The same thing happened to me. I stoped racing for a month and then raced one more time and decided to stop for another month. I started a battery matching company. Then I was really excited to see how the packs were that I made and after that I felt like racing again. Try racing another class or just get a another car and just bash for a little while. And with the other guys, just don't pay any attention to them.


----------



## patcollins (Sep 29, 2001)

Yea, take some time off and then try something different. 

I didnt race for a couple years (well I had no where to race) but then came some 18th scale racing near by. I got a Micro RS4 and that got the fire really going again from there I got an X-Ray M18 and a TA RC18T. 

18th scale is so great because they are cheap, sturdy, not very many tires to choose from so that saves a lot in itself, and they are a blast to race. IMHO its what racing was back in the late 80's when I started racing the most fun I ever had racing.


----------



## Derek Buono (Nov 9, 2004)

Sometimes racing isn't fun. Try getting a fun car and just bashing with some friends. I've actually been drifting with people and have lots of fun.


----------



## swtour (Oct 8, 2001)

IcpJuggalo,

I don't know how long you've been doing the R/C thing...Myself, this is year 20.

Over that 20 year period I stopped racing for 3 months in 1986 when I got married, stopped for 2 months in '88 when Daughter was born, missed most of 92 for financial reasons, *(although that year I still went to as many races as I could and wrenched on some friends cars to stay involved) plus I sat out for nearly another full year a few years back because for the 2 years prior I just burnt myself out.

Now, strangely enough, I'm as excited and enthusiastic about R/C as I ever was... I direct/promote a OVAL RACE series (so I actually don't get to race quite as much as I'd like too), but I've also got my 13 year old SON competing and he's just starting to get pretty decent and learing really fast.

So, TAKE some time away....Don't make the fatal mistake a lot of people do..and go and sell everything. Box it up, put it away...and move on for now...but every now and again, take it out and look at it...maybe stop by a race and chat w/ race pals...and maybe...just maybe...the "IT" will come back and you'll feel like playing again.

GOOD LUCK~

Joe Myers
www.southwesttour.com


----------



## katf1sh (Jan 17, 2002)

2 words paint ball !!!!!! you need more than one hobby!


----------



## IcpJuggalo (Sep 28, 2004)

thanks for the input.More than one hobby huh?
lets see.
$600.00 for credit card payment
$390.00 car payment
$290.00 car insureance.

per month...........uh No.

I would like to maybe try a different class.

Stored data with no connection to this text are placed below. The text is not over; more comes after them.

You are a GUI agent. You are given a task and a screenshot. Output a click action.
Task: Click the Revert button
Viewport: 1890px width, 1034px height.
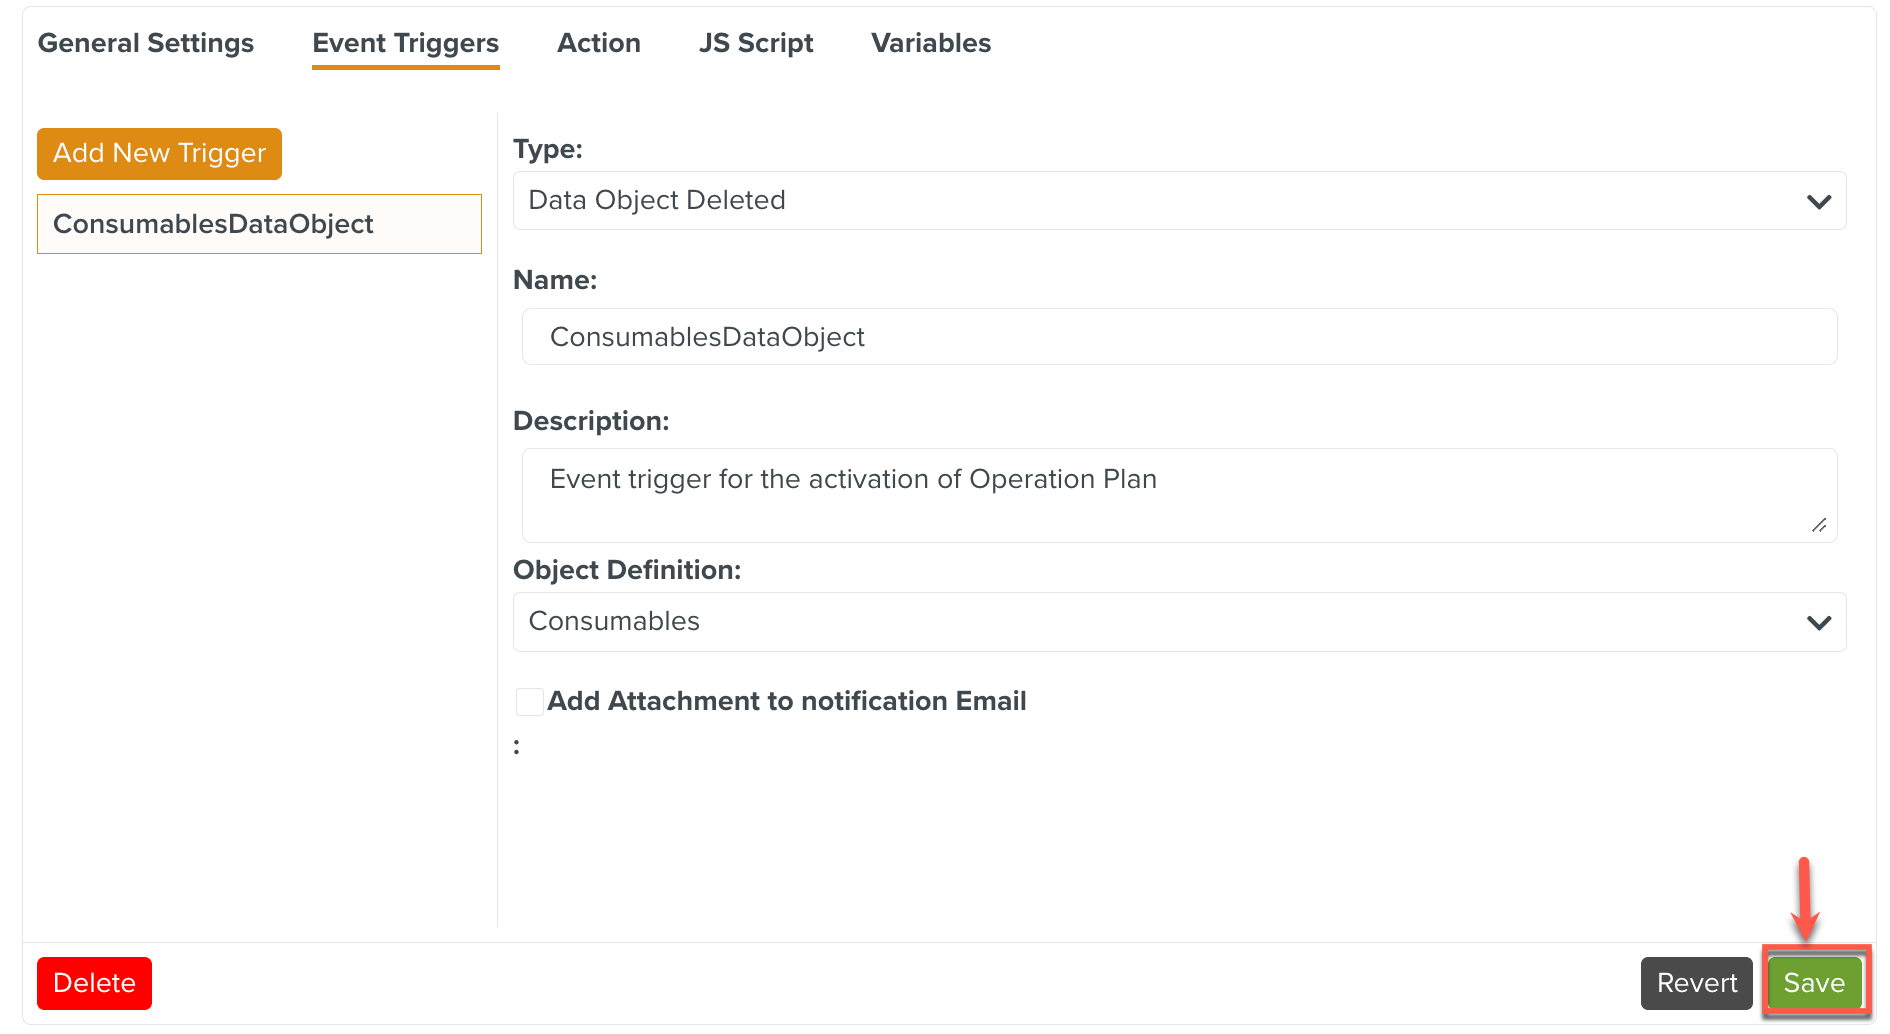coord(1696,984)
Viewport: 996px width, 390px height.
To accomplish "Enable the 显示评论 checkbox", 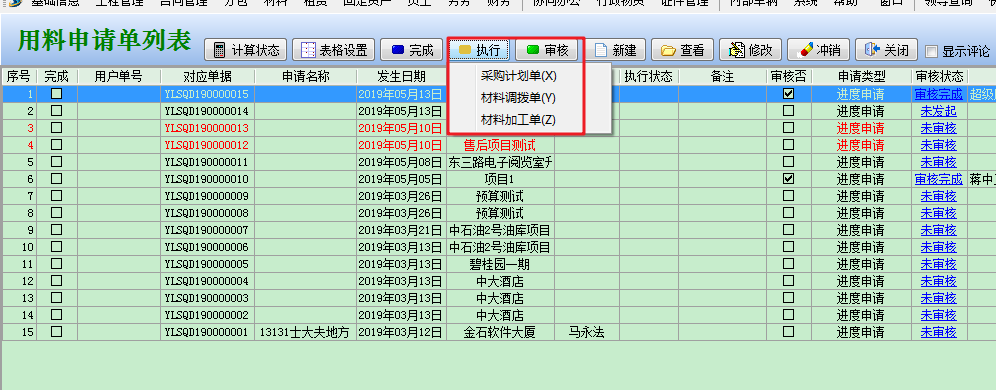I will [x=931, y=51].
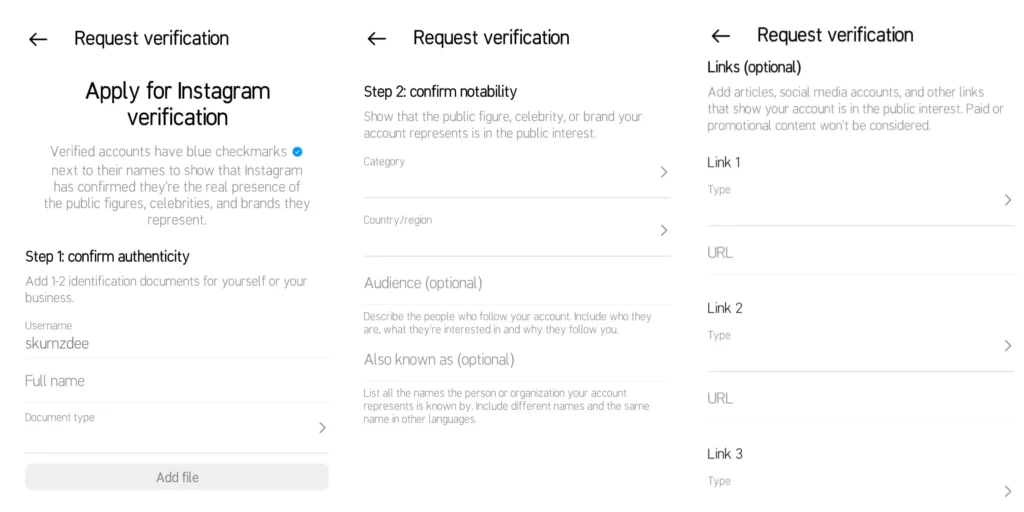Open Document type chevron

322,428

It could be that I may not like the 1/8th scale buggy I have now. I might sell it and pick up something different.


----------



## IcpJuggalo (Sep 28, 2004)

thinking about it maybe it's because I have no money?


----------



## DJ1978 (Sep 26, 2001)

*Enjoying the hobby*

How much do you race? 
I have found that if you do not race every week... give your self time to enjoy other things, that you enjoy the racing more. I take a few weeks off in between seasons, (Off Road in the Winter and On Road in the Summer). Then I can't wait to get back to it.
I tried racing every week... I never felt relaxed or organized. Everything was thrown to the side and then repacked without any time to work on anything. So then you are spending all your time working on your cars at the track just to get running. Too hectic for me.
Most important thing to me is to not take it too seriously... focus on having fun.. challenge yourself to get better.. and if you win... that makes it even better.
Dan


----------



## rctazmanmc (Oct 8, 2001)

I think DJ1978 hit it on the head with the have fun and not be to serious statement. I found this to help a lot. At a big race that is a little different story but with week to week I try to be relaxed as can be. I try to help out others also because I can teach someone something new and they sometimes do the same for me.

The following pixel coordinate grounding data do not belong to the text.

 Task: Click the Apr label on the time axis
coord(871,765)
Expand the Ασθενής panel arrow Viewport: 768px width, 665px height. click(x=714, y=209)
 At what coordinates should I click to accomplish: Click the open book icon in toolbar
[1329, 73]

You can do very well and have fun without spending a lot of money. It is nice but if you can do good with little then you in my view are doing better than those that have a lot of money to spend on the hobby.

A class change might also help like you stated. Change things up a little.

Hope this helps a little.

mc


----------



## IcpJuggalo (Sep 28, 2004)

I put the 1/8th scale back on the track this friday and finally had some fun with it.Went out there with the thought of getting track time. Qualified 4th
for the a-main. Kept the car on the track and won the A.Best time I had since outdoor season began.


----------